What to do
Reproduce every line of the material below word for word, leaving out the pictures.

Information supplied
==*==
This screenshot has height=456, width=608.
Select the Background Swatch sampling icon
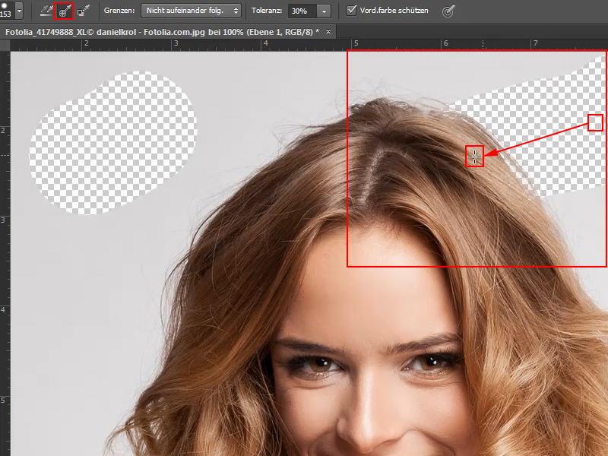(83, 11)
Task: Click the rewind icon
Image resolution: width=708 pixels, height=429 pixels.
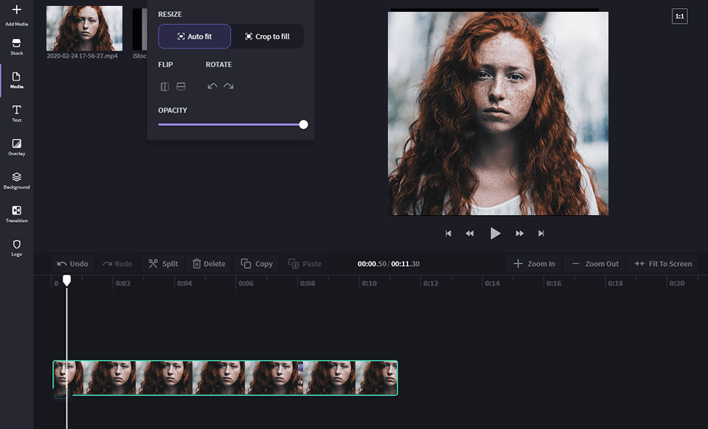Action: tap(470, 234)
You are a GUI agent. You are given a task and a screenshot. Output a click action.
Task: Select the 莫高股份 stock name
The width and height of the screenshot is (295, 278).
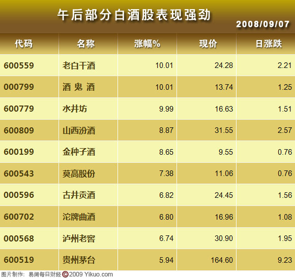[x=79, y=173]

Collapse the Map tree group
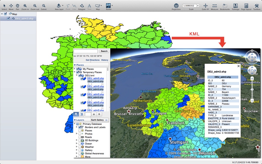(x=2, y=14)
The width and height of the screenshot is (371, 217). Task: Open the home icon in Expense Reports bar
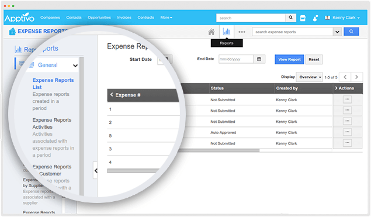(211, 32)
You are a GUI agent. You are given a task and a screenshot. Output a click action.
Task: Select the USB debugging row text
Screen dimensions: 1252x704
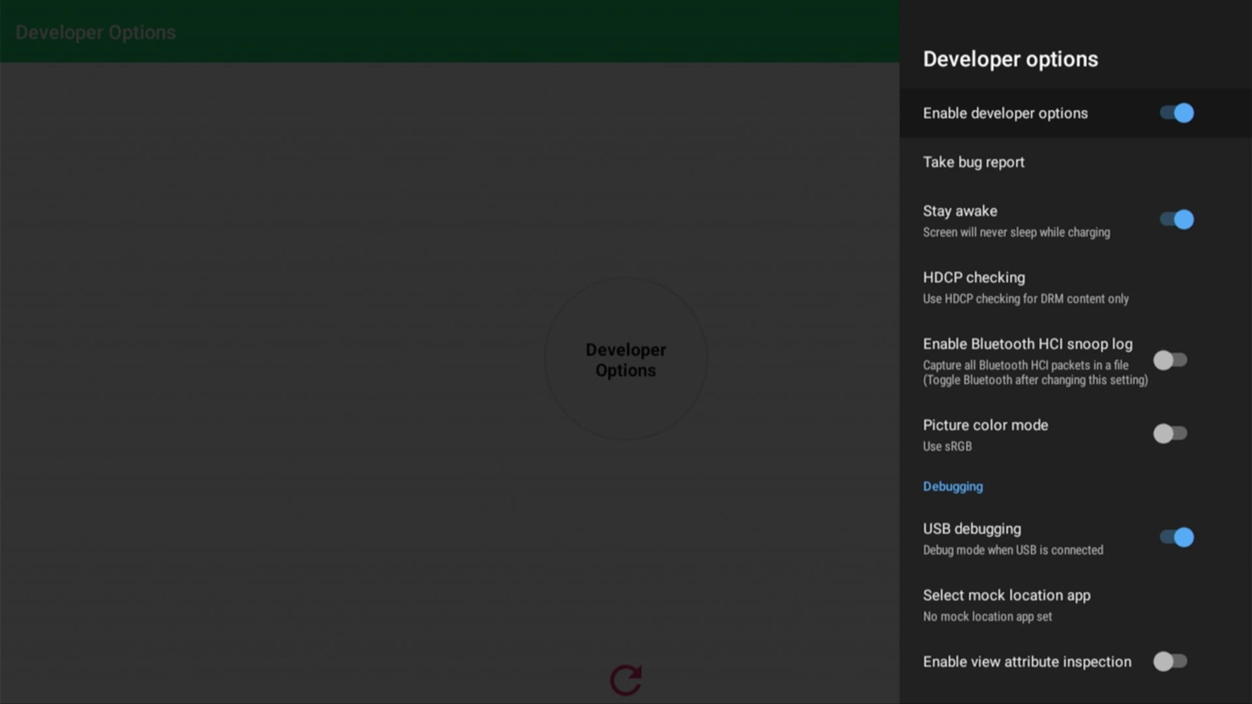coord(972,529)
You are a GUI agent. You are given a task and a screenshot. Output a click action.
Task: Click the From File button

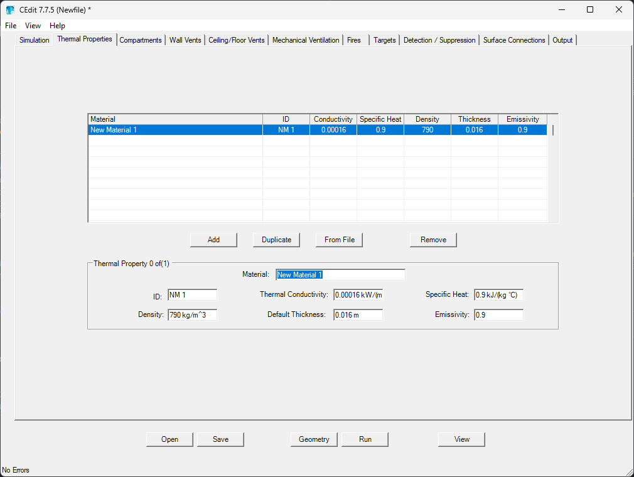339,240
==*==
Output for this exercise
This screenshot has height=456, width=608.
Select the Background Swatch sampling icon
(83, 11)
Task: Click the rewind icon
Image resolution: width=708 pixels, height=429 pixels.
Action: tap(470, 234)
You are a GUI agent. You are given a task and a screenshot. Output a click action.
Task: Select the 莫高股份 stock name
The width and height of the screenshot is (295, 278).
[x=79, y=173]

Collapse the Map tree group
(x=2, y=14)
The width and height of the screenshot is (371, 217). Task: Open the home icon in Expense Reports bar
(211, 32)
You are a GUI agent. You are given a task and a screenshot. Output a click action.
Task: Select the USB debugging row text
Screen dimensions: 1252x704
coord(972,529)
You are a GUI agent. You are given a task and a screenshot. Output a click action.
Task: Click the From File button

339,240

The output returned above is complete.